● DATA FOR THIS TASK:

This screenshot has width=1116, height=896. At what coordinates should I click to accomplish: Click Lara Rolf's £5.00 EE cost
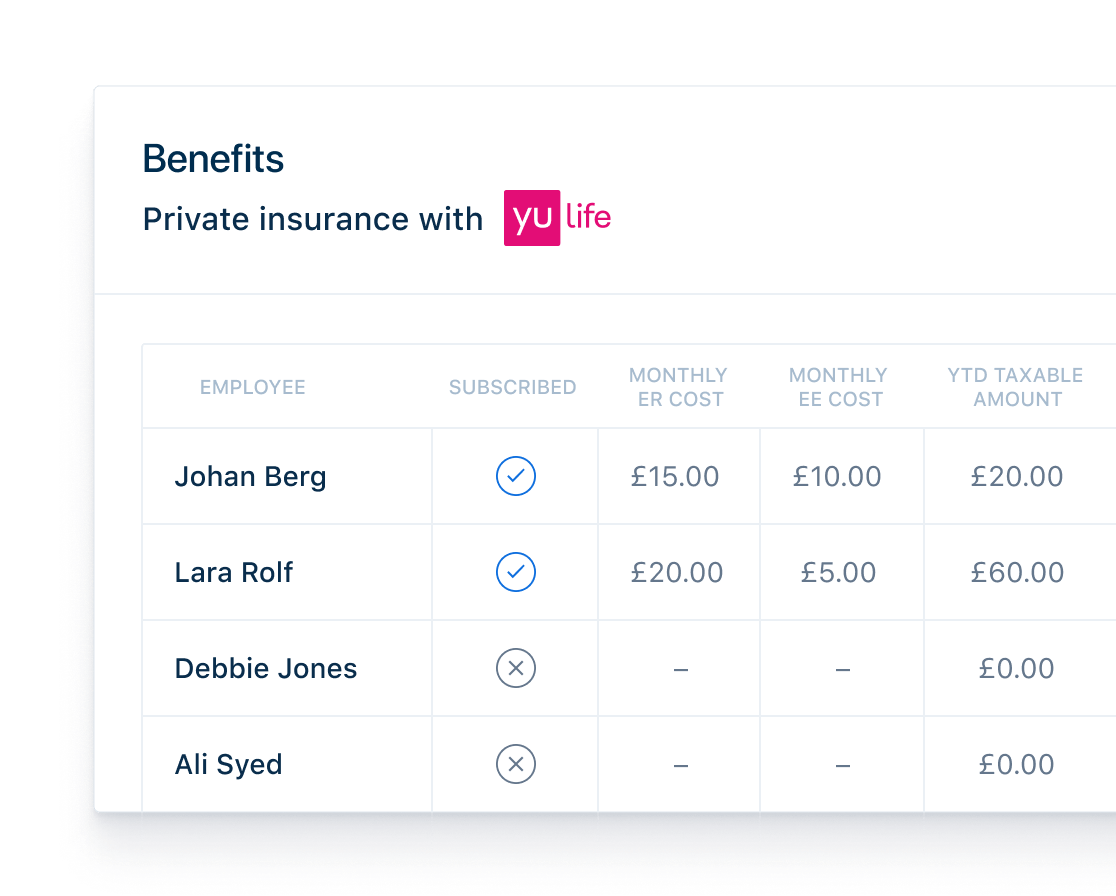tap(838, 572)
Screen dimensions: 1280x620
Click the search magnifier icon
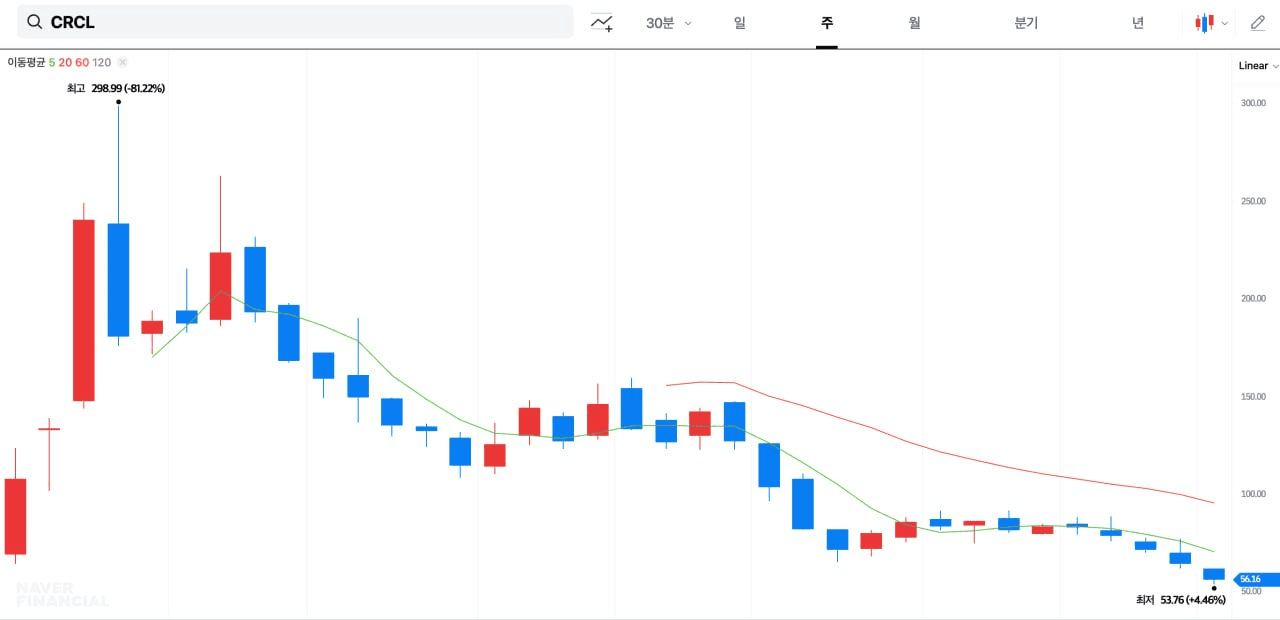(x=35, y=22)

...

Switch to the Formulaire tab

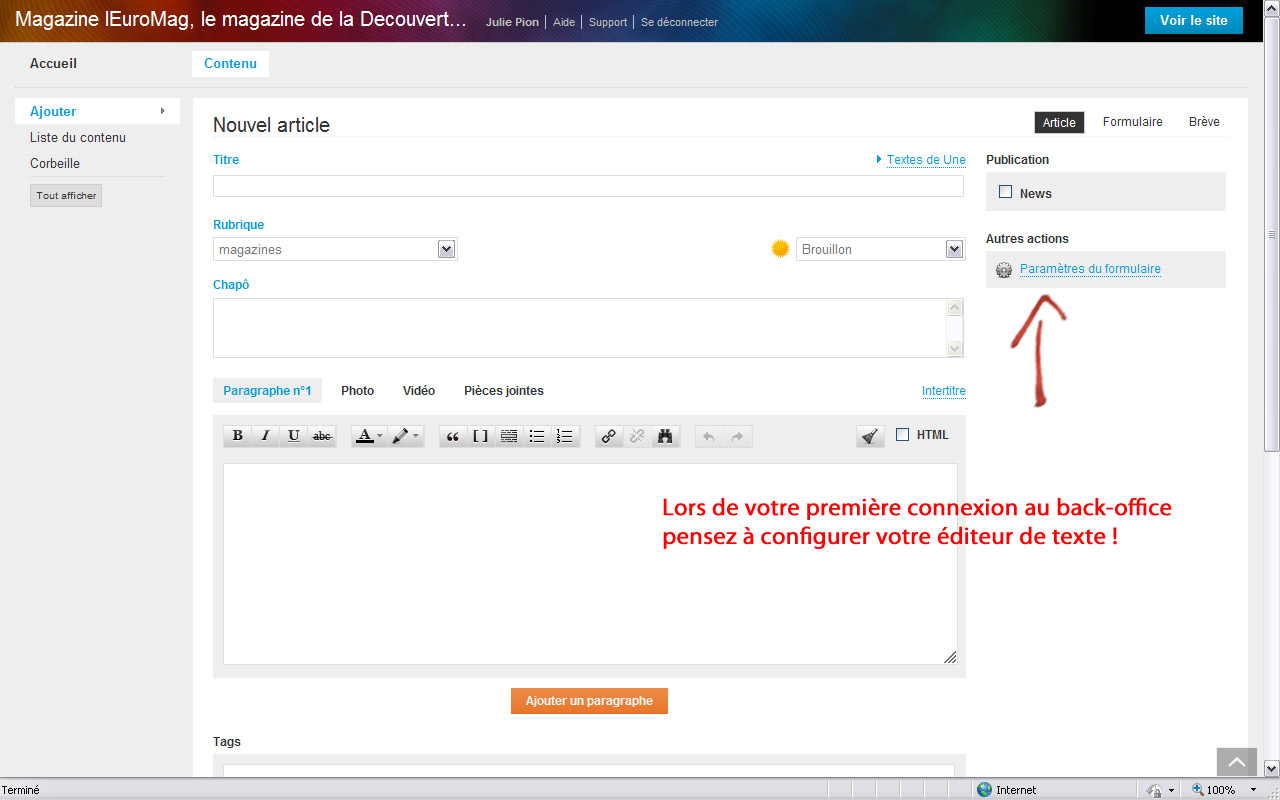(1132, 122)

● GOAL OF THE EXERCISE: Rewrite the listing starting at the line containing "This screenshot has" and ending at the line containing "(x=35, y=22)", changing "magnifier" to "magnifying glass" and leaving everything else unchanged. Omit the pictures from your answer.

● SOLUTION FOR THIS PROBLEM:
This screenshot has width=1116, height=896. At what coordinates should I click to accomplish: Click Lara Rolf's £5.00 EE cost
tap(838, 572)
Screen dimensions: 1280x620
Click the search magnifying glass icon
(x=35, y=22)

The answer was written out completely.